Se antes o Grêmio vinha atuando num 4-1-4-1, que facilmente virava 4-3-3 com Zé Roberto e Luan se juntando à Barcos, na frente, ontem à noite Enderson foi mais cauteloso, mesmo que à primeira vista Dudu pareça um atacante. Não foi. Contra o NOB de Maxi Rodrigues e Figueroa abertos pelos lados, o time gaúcho jogou basicamente num ortodoxo 4-4-2, com duas linhas bem explicitas. No meio-campo, Riveros fechava o lado direito, à frente do Pará. Pela esquerda, Dudu protegia Wendell e ainda servia como escape para contra-ataques. Por dentro, a linha do meio campo tinha Edinho e Ramiro. No setor ofensivo, Luan jogou ao lado de Barcos e teve total liberdade de movimentação.

Além da capacidade de exercer funções diferentes dentro de campo, cumprir orientações táticas, o Grêmio teve a superação anímica. Não se abalou com o gol tomado e teve perna para correr até o último minuto de jogo, quando Barcos saiu da área para cruzar na cabeça de Rodholfo – outra importante troca de função.

sexta-feira, 14 de março de 2014

Substituições mudaram a cara do Grêmio no segundo tempo

Em termos de tabela e projeção, o empate de 0 a 0, em casa, com o Newell's Old Boys, não é resultado ruim. O Grêmio segue como líder do grupo e com a classificação bem encaminhada. Contudo, a partida na noite desta quinta-feira, na Arena, deixa mais que um ponto para o time gaúcho. Deixa também a sensação - como nos jogos anteriores da Libertadores - que a equipe de Enderson Moreira está no caminho certo quanto a sua formatação, e goza de um grupo de jogadores com boas opções para mudar o panorama de um jogo.

Diego Vara / Agência RBS
O time argentino foi uma parada duríssima, jogando um primeiro tempo de muito respeito, privilegiando a posse de bola e conseguindo certa imposição diante de uma Arena lotada. No 4-3-3, com a bola passando por Banega, Max Rodrigues e Figueroa, faltou ao NOB verticalidade. Mesmo no bom primeiro tempo que fez, como no segundo tempo mais cauteloso, a equipe do técnico Alfedro Berti não exigiu do goleiro Marcelo Grohe a realização de nenhuma defesa com qualquer grau de dificuldade. Fruto, também, da boa postura da linha de quatro defensores do Grêmio mais o auxílio dos três volantes.

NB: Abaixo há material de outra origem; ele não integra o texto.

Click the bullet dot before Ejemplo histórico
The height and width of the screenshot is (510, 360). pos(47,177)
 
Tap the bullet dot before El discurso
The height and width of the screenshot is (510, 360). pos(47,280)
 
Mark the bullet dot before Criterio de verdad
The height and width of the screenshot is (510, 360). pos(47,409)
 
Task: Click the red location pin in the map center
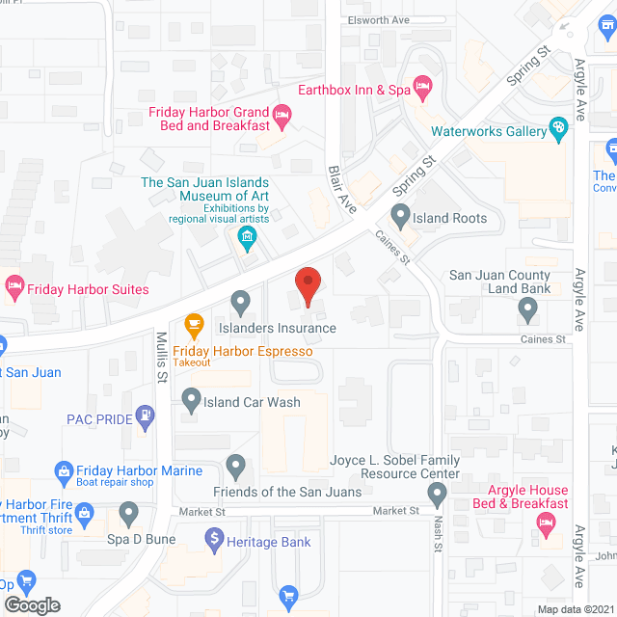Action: pyautogui.click(x=307, y=285)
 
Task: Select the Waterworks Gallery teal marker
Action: pyautogui.click(x=558, y=129)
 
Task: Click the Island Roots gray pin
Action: pyautogui.click(x=398, y=216)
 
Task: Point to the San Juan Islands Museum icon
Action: pyautogui.click(x=248, y=236)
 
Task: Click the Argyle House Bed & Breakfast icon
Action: pyautogui.click(x=545, y=523)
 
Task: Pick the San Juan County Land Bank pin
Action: pyautogui.click(x=526, y=308)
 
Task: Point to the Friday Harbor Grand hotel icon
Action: pyautogui.click(x=282, y=119)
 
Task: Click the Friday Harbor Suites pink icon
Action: pyautogui.click(x=13, y=286)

Mas o que chamou atenção foi a mudança gremista do primeiro do segundo tempo. De um time mais passivo, tentando especular contra-ataques, o Grêmio se tornou um time insinuante, que buscou o gol e fez do goleiro Guzmán o principal nome da partida. Do 4-3-2-1, com Zé Roberto e Luan especialmente atuando por dentro, caindo pouco pelos flancos, com Riveros e Ramiro pouco inspirados tecnicamente, o Tricolor passou para o 4-2-3-1. Detalhe é que os três bons meias que compuseram a linha atrás de Barcos saíram do banco de reservas: Dudu, Alan Ruiz e Maxi Rodrigues.

O Grêmio acaba, na média, fazendo um bom jogo de futebol, construindo várias oportunidades na segunda etapa para que pudesse liquidar o adversário. E sem dúvida é um diagnóstico importante constatar que parcela considerável da mudança de postura do Grêmio veio do banco. É sinal que o Grêmio tem grupo razoavelmente qualificado para seguir crescendo na competição. Ainda que o uruguaio Maxi Rodruiguez pareça abaixo daquilo que foi em 2013, o conjunto em si prevalece, e me parece melhor com relação ao ano passado.